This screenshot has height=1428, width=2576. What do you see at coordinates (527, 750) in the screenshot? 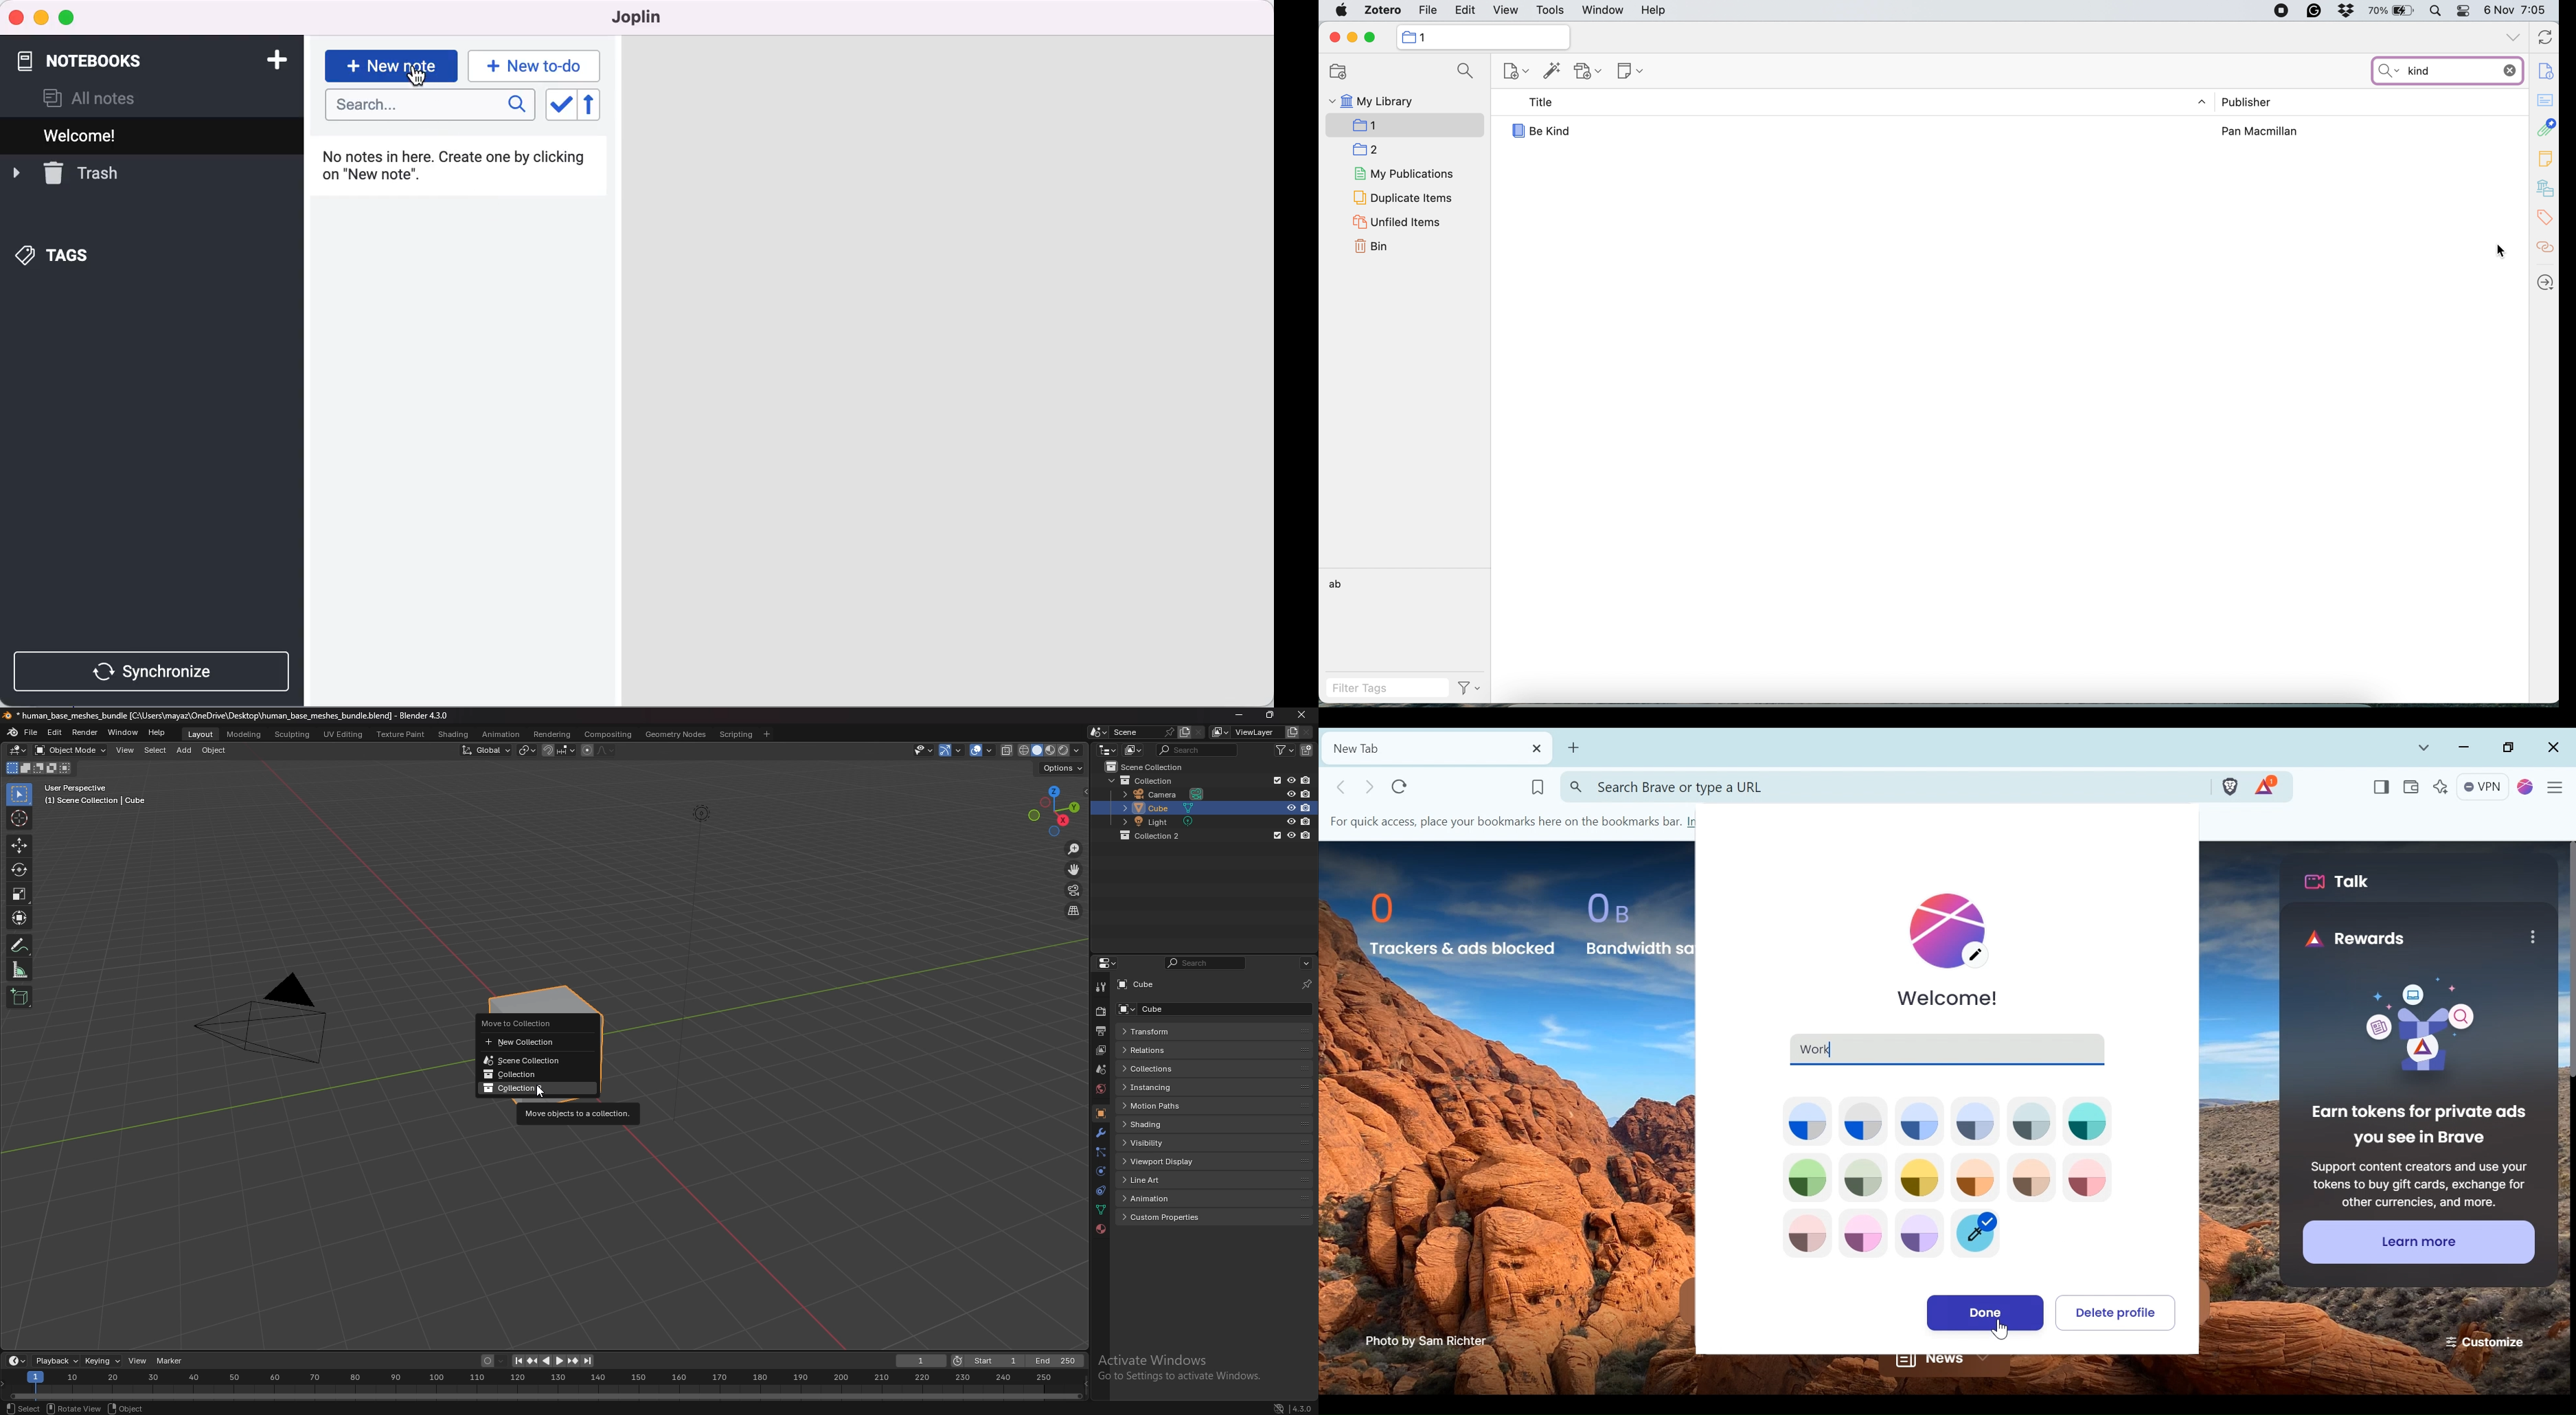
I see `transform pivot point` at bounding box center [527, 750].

++++++

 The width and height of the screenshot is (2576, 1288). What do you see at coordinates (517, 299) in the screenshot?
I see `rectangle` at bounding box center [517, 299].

++++++

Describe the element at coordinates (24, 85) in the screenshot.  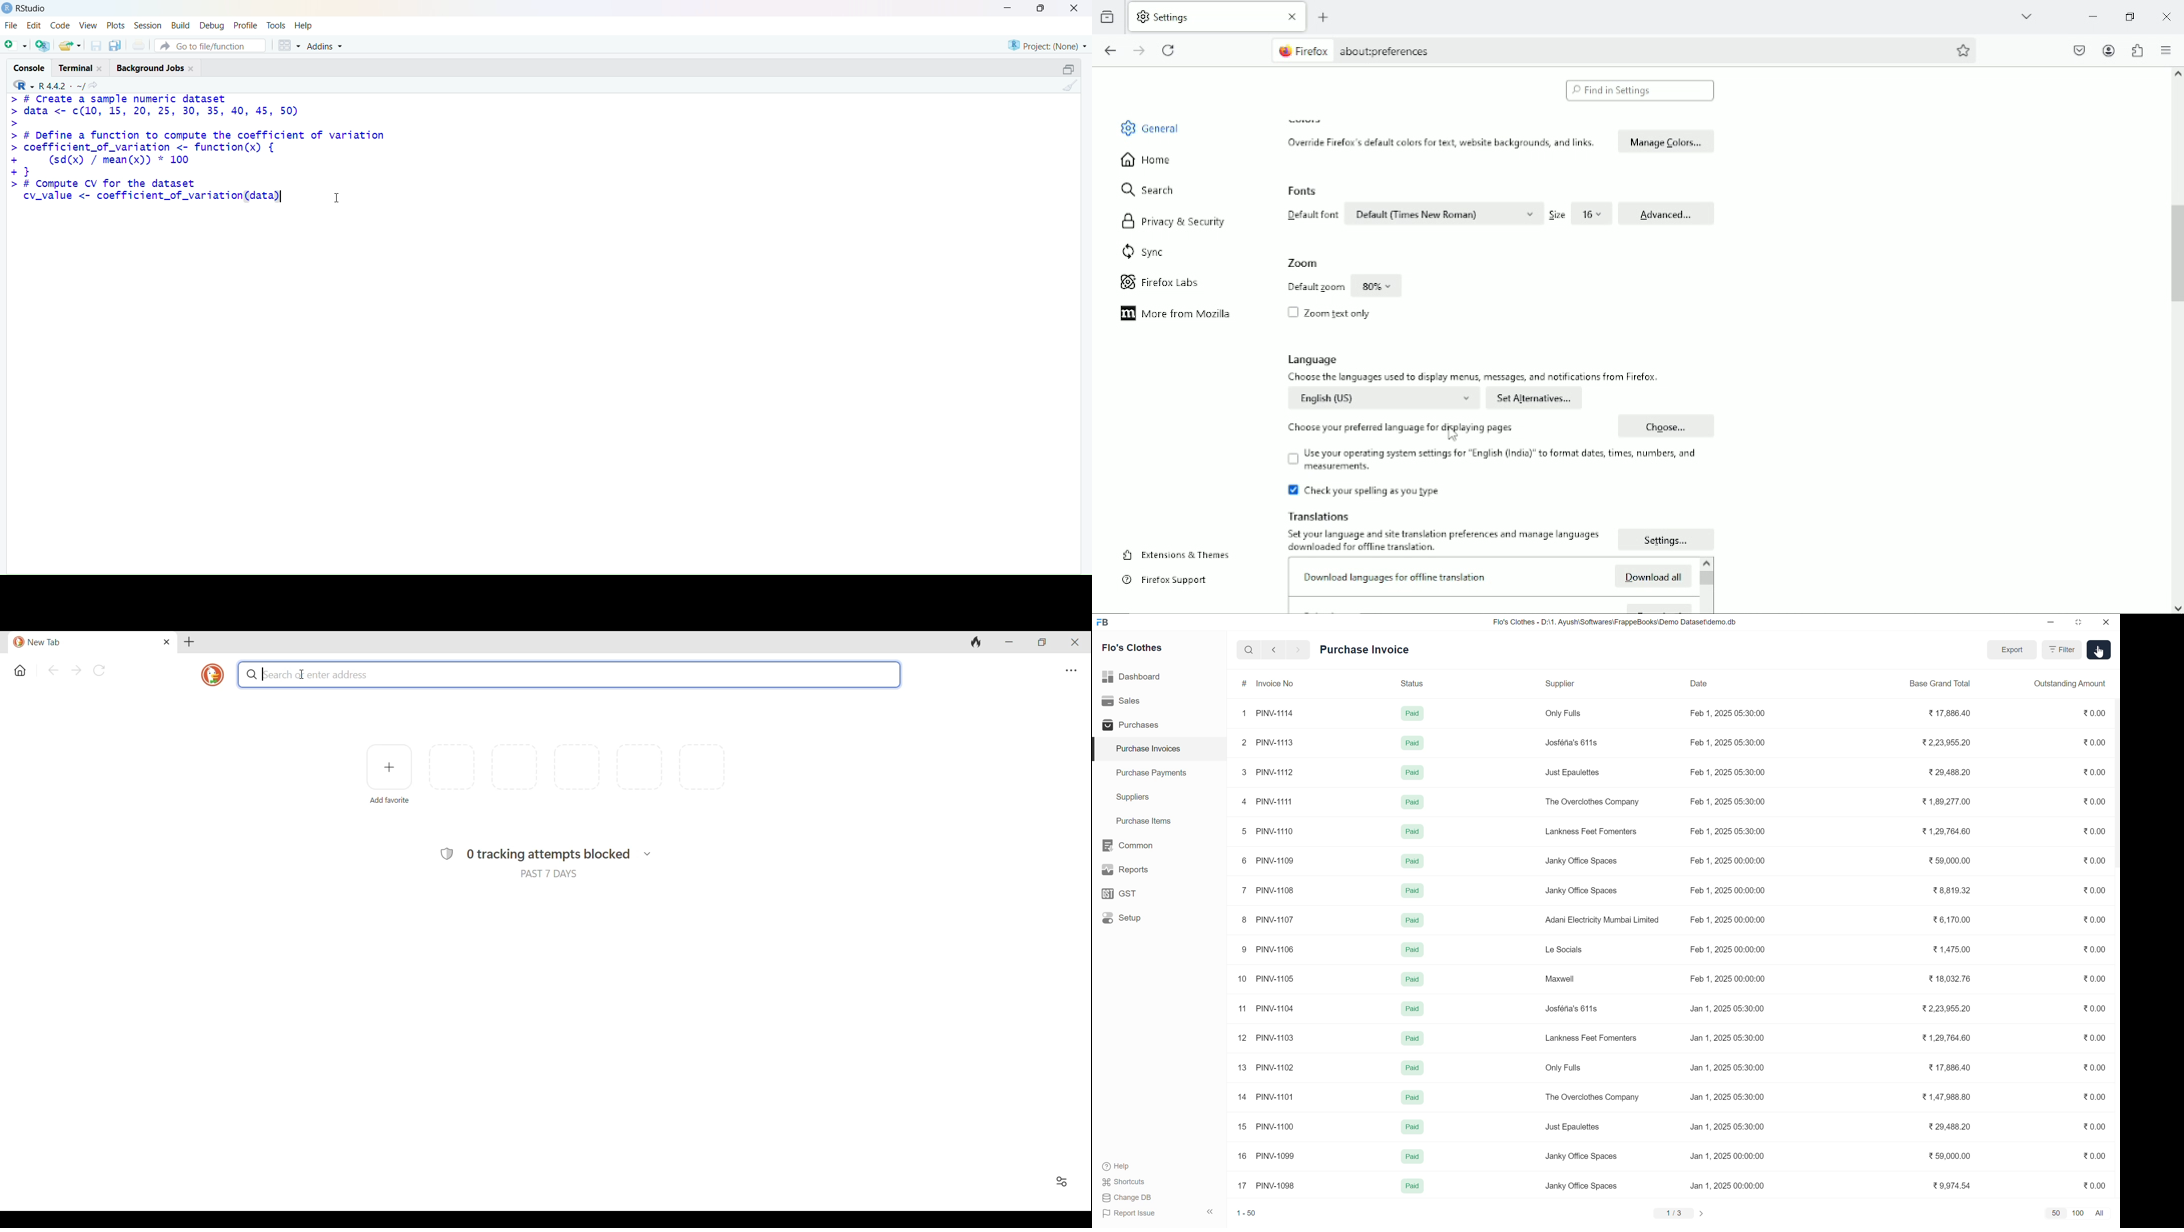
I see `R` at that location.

++++++

= Instructions to follow =
Show every line of the items above that contains the word "center", matching case.

= Answer below =
I see `transform pivot point` at bounding box center [527, 750].
I see `rectangle` at bounding box center [517, 299].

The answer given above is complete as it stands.